Condenser cooling water was drawn from the adjacent River Mersey.

==Operations==
===Operating data 1921–23===
The electricity supply data for the period 1921–23 was:

Warrington power station supply data 1921–23

| Electricity Use | Units | Year |  |  |
| 1921 | 1922 | 1923 |
| Lighting and domestic | MWh | 730 | 858 | 1,055 |
| Public lighting | MWh | 73 | 86 | 86 |
| Traction | MWh | 656 | 632 | 624 |
| Power | MWh | 8,877 | 7,075 | 10,232 |
| Bulk supply | MWh | 0 | 0 | 0 |
| Total use | MWh | 10,337 | 8,652 | 12,048 |

Electricity Loads on the system were:

| Year |  | 1921 | 1922 | 1923 |
| Maximum load | kW | 5,365 | 5,413 | 5,870 |
| Total connections | kW | 11,538 | 12,247 | 13,227 |
| Load factor | Per cent | 27.0 | 22.6 | 28.4 |

Revenue from the sale of current (in 1923) was £92,474; the surplus of revenue over expenses was £51,584.

===Operating data 1946===
In 1946 Warrington power station supplied 161,474 MWh of electricity; the maximum output load was 60,258 kW. The load factor was 31.4%, and the thermal efficiency was 20.88%.

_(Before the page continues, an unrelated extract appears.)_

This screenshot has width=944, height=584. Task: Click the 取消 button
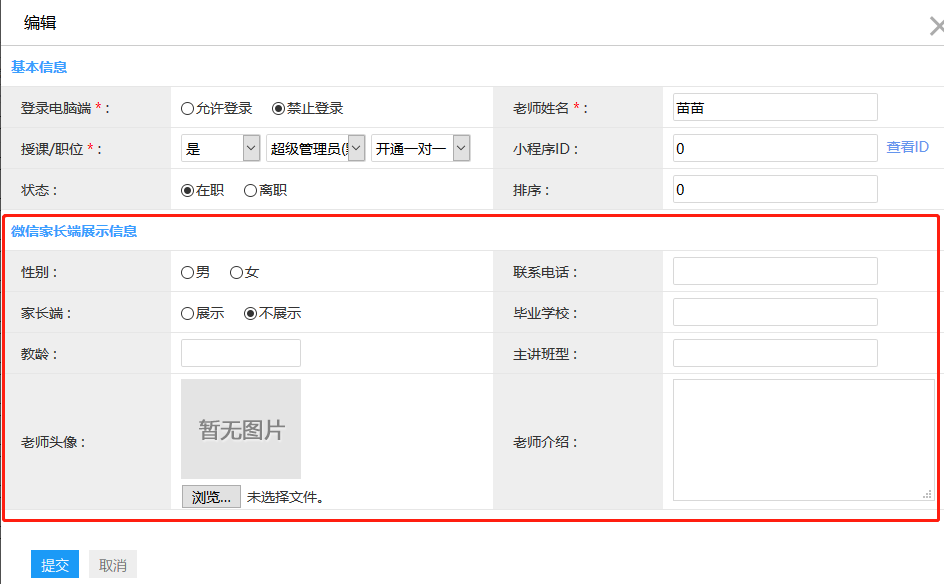[x=112, y=565]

===Operating data 1954–78===
Operating data for the period 1954–78 was:

Warrington power station operating data, 1954–78
| Year | Running hours or load factor (per cent) | Max output capacity MW | Electricity supplied MWh | Thermal efficiency per cent |
|---|---|---|---|---|
| 1954 | 6882 | 85 | 300,848 | 22.27 |
| 1955 | 5952 | 85 | 264,621 | 21.53 |
| 1956 | 6181 | 85 | 226,672 | 21.52 |
| 1957 | 7654 | 85 | 259,375 | 21.81 |
| 1958 | 7633 | 85 | 244,544 | 22.04 |
| 1961 | 26.0 % | 86 | 196,103 | 21.04 |
| 1962 | 24.3 % | 86 | 183,239 | 21.26 |
| 1963 | 25.24 % | 86 | 190,170 | 21.00 |
| 1967 | 31.0 % | 86 | 233,265 | 21.18 |
| 1972 | 14.4 % | 86 | 108,658 | 19.27 |
| 1978 | 0.7 % | 51 | 3.06 | 10.42 |

==Warrington Electricity District==
Following nationalisation in 1948 Warrington power station became part of the Warrington electricity supply district, covering 51 square miles (132 km^{2}) with a population of 127,000 in 1958. The number of consumers and electricity sold in the Warrington district was:

| Year | 1957 | 1958 |
| Number of consumers | 40,586 | 41,689 |
| Electricity sold MWh | 373,176 | 377,404 |

In 1958 the number of units sold to categories of consumers was:

| Type of consumer | No. of consumers | Electricity sold MWh |
|---|---|---|
| Domestic | 37,864 | 58,551 |
| Shops and Offices | 2,773 | 49,088 |
| Factories | 663 | 266,133 |
| Farms | 385 | 2,155 |
| Public lighting | 4 | 1477 |
| Total | 41,689 | 377,404 |

The maximum demand was 86,680 kW, the load factor was 49.7%.